[Goal of the exercise] Scan the lines below for "target" and copy the matches.

(Data records)
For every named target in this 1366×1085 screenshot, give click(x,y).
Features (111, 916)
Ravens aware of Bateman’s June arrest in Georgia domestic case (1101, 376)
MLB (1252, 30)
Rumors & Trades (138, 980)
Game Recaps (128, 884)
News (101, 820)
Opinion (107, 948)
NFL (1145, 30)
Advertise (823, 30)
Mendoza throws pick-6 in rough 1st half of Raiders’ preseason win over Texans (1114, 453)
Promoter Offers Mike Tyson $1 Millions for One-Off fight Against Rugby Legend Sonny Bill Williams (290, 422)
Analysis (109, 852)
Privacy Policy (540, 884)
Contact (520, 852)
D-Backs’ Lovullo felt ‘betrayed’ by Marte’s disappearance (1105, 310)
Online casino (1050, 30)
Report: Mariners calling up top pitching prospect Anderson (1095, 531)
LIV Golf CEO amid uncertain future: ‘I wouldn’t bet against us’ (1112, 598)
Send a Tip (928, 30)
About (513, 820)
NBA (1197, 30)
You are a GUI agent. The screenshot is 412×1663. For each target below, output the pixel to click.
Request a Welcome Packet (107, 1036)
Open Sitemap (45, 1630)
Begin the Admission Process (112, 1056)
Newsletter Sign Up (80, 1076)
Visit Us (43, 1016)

[Answer section]
For every named target in this 1366×1085 screenshot, give click(x,y).
You are a GUI agent. The screenshot is 412×1663. For each target below, output the pixel to click.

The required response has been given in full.